→ DATA SECTION:

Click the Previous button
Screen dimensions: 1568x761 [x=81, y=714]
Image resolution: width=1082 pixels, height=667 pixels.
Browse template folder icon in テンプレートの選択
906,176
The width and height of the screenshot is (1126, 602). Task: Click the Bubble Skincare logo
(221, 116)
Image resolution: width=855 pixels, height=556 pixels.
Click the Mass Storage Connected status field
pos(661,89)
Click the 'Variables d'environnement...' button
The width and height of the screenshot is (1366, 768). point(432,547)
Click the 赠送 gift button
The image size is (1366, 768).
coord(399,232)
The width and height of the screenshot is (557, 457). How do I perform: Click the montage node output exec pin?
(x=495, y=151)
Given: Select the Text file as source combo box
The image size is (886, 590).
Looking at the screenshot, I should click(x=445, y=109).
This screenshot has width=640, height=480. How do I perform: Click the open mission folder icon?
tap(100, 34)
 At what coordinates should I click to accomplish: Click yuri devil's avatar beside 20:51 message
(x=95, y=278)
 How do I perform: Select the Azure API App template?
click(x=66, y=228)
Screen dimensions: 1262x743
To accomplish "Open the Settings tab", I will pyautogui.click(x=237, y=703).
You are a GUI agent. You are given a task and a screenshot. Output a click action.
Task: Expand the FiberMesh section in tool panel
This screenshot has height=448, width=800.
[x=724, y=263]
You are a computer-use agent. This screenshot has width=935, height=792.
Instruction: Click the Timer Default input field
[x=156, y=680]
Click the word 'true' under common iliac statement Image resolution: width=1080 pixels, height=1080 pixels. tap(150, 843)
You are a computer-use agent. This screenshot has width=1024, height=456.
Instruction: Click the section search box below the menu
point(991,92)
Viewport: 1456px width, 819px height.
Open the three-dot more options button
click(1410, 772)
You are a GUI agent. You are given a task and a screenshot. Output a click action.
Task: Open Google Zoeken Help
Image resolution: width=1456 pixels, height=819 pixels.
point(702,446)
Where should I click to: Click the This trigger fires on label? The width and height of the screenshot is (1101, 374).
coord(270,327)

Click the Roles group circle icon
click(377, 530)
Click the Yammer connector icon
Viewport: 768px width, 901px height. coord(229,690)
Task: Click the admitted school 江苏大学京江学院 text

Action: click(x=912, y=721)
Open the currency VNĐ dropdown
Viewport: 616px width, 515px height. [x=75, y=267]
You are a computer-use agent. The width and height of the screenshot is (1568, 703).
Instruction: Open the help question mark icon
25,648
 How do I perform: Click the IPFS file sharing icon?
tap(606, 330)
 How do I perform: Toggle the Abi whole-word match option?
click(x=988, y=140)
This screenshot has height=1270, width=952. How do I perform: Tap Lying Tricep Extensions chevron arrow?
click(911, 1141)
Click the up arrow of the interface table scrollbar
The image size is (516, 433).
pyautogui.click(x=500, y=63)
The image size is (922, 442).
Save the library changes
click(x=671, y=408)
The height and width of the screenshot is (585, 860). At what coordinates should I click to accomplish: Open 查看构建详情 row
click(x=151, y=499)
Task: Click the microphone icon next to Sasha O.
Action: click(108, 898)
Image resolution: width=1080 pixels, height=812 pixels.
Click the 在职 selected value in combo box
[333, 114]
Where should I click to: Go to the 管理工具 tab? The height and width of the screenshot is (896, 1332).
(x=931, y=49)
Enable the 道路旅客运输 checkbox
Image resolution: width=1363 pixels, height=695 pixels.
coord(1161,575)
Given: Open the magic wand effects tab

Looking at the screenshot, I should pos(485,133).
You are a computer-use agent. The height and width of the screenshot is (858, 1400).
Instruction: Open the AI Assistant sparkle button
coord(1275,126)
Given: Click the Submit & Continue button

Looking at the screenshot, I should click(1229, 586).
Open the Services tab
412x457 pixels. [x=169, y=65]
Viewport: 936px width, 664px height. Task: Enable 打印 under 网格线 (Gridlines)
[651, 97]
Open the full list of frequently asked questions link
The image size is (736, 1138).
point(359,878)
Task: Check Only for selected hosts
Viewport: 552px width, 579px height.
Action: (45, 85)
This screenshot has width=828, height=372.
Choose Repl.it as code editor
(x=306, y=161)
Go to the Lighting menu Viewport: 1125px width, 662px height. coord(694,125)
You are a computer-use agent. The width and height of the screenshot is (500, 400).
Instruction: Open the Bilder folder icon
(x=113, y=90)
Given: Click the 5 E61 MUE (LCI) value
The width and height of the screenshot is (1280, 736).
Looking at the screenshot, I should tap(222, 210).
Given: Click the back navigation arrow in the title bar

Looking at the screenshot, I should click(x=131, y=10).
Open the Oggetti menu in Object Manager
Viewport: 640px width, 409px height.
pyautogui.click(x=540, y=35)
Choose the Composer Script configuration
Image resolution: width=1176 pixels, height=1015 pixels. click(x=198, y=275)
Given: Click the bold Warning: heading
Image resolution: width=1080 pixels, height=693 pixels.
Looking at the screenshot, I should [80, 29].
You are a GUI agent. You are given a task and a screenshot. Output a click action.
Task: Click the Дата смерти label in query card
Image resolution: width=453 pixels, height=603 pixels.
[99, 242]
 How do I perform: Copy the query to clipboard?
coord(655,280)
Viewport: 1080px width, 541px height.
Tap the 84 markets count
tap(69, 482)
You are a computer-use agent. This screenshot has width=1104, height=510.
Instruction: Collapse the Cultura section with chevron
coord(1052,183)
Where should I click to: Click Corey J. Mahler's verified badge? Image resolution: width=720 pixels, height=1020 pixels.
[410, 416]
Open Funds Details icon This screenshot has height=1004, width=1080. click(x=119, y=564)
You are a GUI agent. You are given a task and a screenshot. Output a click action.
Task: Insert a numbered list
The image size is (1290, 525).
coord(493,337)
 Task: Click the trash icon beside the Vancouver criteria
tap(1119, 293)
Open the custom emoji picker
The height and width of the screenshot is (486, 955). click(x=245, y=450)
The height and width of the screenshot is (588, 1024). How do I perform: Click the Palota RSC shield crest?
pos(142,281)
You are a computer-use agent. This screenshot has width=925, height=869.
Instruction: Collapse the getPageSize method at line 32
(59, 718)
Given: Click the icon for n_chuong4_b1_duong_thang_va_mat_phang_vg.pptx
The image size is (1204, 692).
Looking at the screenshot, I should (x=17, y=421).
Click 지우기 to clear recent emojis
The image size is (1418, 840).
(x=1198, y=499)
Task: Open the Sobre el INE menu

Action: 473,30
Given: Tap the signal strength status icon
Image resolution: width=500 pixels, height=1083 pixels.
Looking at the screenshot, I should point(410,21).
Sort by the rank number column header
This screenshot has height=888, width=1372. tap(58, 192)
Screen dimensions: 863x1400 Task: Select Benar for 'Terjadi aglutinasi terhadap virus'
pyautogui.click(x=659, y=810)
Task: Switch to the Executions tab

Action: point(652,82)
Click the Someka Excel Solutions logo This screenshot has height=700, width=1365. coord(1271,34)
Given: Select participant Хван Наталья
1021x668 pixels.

→ AIM OF THE EXERCISE:
Make a verbatim copy of every entry shown above.

→ SOLUTION FOR THIS EXERCISE:
Click the Previous button
Screen dimensions: 1568x761 [x=81, y=714]
Image resolution: width=1082 pixels, height=667 pixels.
Browse template folder icon in テンプレートの選択
906,176
The width and height of the screenshot is (1126, 602). Task: Click the Bubble Skincare logo
(221, 116)
Image resolution: width=855 pixels, height=556 pixels.
Click the Mass Storage Connected status field
pos(661,89)
Click the 'Variables d'environnement...' button
The width and height of the screenshot is (1366, 768). point(432,547)
Click the 赠送 gift button
The image size is (1366, 768).
coord(399,232)
The width and height of the screenshot is (557, 457). How do I perform: Click the montage node output exec pin?
(x=495, y=151)
Given: Select the Text file as source combo box
The image size is (886, 590).
Looking at the screenshot, I should click(x=445, y=109).
This screenshot has width=640, height=480. How do I perform: Click the open mission folder icon?
tap(100, 34)
 At what coordinates should I click to accomplish: Click yuri devil's avatar beside 20:51 message
(x=95, y=278)
 How do I perform: Select the Azure API App template?
click(x=66, y=228)
Screen dimensions: 1262x743
To accomplish "Open the Settings tab", I will pyautogui.click(x=237, y=703).
You are a GUI agent. You are given a task and a screenshot. Output a click action.
Task: Expand the FiberMesh section in tool panel
This screenshot has height=448, width=800.
[x=724, y=263]
You are a computer-use agent. This screenshot has width=935, height=792.
Instruction: Click the Timer Default input field
[x=156, y=680]
Click the word 'true' under common iliac statement Image resolution: width=1080 pixels, height=1080 pixels. tap(150, 843)
You are a computer-use agent. This screenshot has width=1024, height=456.
Instruction: Click the section search box below the menu
point(991,92)
Viewport: 1456px width, 819px height.
Open the three-dot more options button
click(1410, 772)
You are a GUI agent. You are given a task and a screenshot. Output a click action.
Task: Open Google Zoeken Help
Image resolution: width=1456 pixels, height=819 pixels.
point(702,446)
Where should I click to: Click the This trigger fires on label? The width and height of the screenshot is (1101, 374).
coord(270,327)

Click the Roles group circle icon
click(377, 530)
Click the Yammer connector icon
Viewport: 768px width, 901px height. coord(229,690)
Task: Click the admitted school 江苏大学京江学院 text

Action: click(x=912, y=721)
Open the currency VNĐ dropdown
Viewport: 616px width, 515px height. [x=75, y=267]
You are a computer-use agent. The width and height of the screenshot is (1568, 703).
Instruction: Open the help question mark icon
25,648
 How do I perform: Click the IPFS file sharing icon?
tap(606, 330)
 How do I perform: Toggle the Abi whole-word match option?
click(x=988, y=140)
This screenshot has height=1270, width=952. How do I perform: Tap Lying Tricep Extensions chevron arrow?
click(911, 1141)
Click the up arrow of the interface table scrollbar
The image size is (516, 433).
pyautogui.click(x=500, y=63)
The image size is (922, 442).
Save the library changes
click(x=671, y=408)
The height and width of the screenshot is (585, 860). At what coordinates should I click to accomplish: Open 查看构建详情 row
click(x=151, y=499)
Task: Click the microphone icon next to Sasha O.
Action: click(108, 898)
Image resolution: width=1080 pixels, height=812 pixels.
Click the 在职 selected value in combo box
[333, 114]
Where should I click to: Go to the 管理工具 tab? The height and width of the screenshot is (896, 1332).
(x=931, y=49)
Enable the 道路旅客运输 checkbox
Image resolution: width=1363 pixels, height=695 pixels.
coord(1161,575)
Given: Open the magic wand effects tab

Looking at the screenshot, I should pos(485,133).
You are a computer-use agent. The height and width of the screenshot is (858, 1400).
Instruction: Open the AI Assistant sparkle button
coord(1275,126)
Given: Click the Submit & Continue button

Looking at the screenshot, I should click(1229, 586).
Open the Services tab
412x457 pixels. [x=169, y=65]
Viewport: 936px width, 664px height. Task: Enable 打印 under 网格线 (Gridlines)
[651, 97]
Open the full list of frequently asked questions link
The image size is (736, 1138).
point(359,878)
Task: Check Only for selected hosts
Viewport: 552px width, 579px height.
Action: (45, 85)
This screenshot has width=828, height=372.
Choose Repl.it as code editor
(x=306, y=161)
Go to the Lighting menu Viewport: 1125px width, 662px height. coord(694,125)
You are a computer-use agent. The width and height of the screenshot is (500, 400).
Instruction: Open the Bilder folder icon
(x=113, y=90)
Given: Click the 5 E61 MUE (LCI) value
The width and height of the screenshot is (1280, 736).
Looking at the screenshot, I should tap(222, 210).
Given: Click the back navigation arrow in the title bar

Looking at the screenshot, I should click(x=131, y=10).
Open the Oggetti menu in Object Manager
Viewport: 640px width, 409px height.
pyautogui.click(x=540, y=35)
Choose the Composer Script configuration
Image resolution: width=1176 pixels, height=1015 pixels. click(x=198, y=275)
Given: Click the bold Warning: heading
Image resolution: width=1080 pixels, height=693 pixels.
Looking at the screenshot, I should [80, 29].
You are a GUI agent. You are given a task and a screenshot. Output a click action.
Task: Click the Дата смерти label in query card
Image resolution: width=453 pixels, height=603 pixels.
[99, 242]
 How do I perform: Copy the query to clipboard?
coord(655,280)
Viewport: 1080px width, 541px height.
Tap the 84 markets count
tap(69, 482)
You are a computer-use agent. This screenshot has width=1104, height=510.
Instruction: Collapse the Cultura section with chevron
coord(1052,183)
Where should I click to: Click Corey J. Mahler's verified badge? Image resolution: width=720 pixels, height=1020 pixels.
[410, 416]
Open Funds Details icon This screenshot has height=1004, width=1080. click(x=119, y=564)
You are a GUI agent. You are given a task and a screenshot. Output a click action.
Task: Insert a numbered list
The image size is (1290, 525).
coord(493,337)
 Task: Click the trash icon beside the Vancouver criteria
tap(1119, 293)
Open the custom emoji picker
The height and width of the screenshot is (486, 955). click(x=245, y=450)
The height and width of the screenshot is (588, 1024). How do I perform: Click the Palota RSC shield crest?
pos(142,281)
You are a computer-use agent. This screenshot has width=925, height=869.
Instruction: Collapse the getPageSize method at line 32
(59, 718)
Given: Click the icon for n_chuong4_b1_duong_thang_va_mat_phang_vg.pptx
The image size is (1204, 692).
Looking at the screenshot, I should (x=17, y=421).
Click 지우기 to clear recent emojis
The image size is (1418, 840).
(x=1198, y=499)
Task: Open the Sobre el INE menu

Action: 473,30
Given: Tap the signal strength status icon
Image resolution: width=500 pixels, height=1083 pixels.
Looking at the screenshot, I should point(410,21).
Sort by the rank number column header
This screenshot has height=888, width=1372. tap(58, 192)
Screen dimensions: 863x1400 Task: Select Benar for 'Terjadi aglutinasi terhadap virus'
pyautogui.click(x=659, y=810)
Task: Switch to the Executions tab

Action: point(652,82)
Click the Someka Excel Solutions logo This screenshot has height=700, width=1365. coord(1271,34)
Given: Select participant Хван Наталья
1021x668 pixels.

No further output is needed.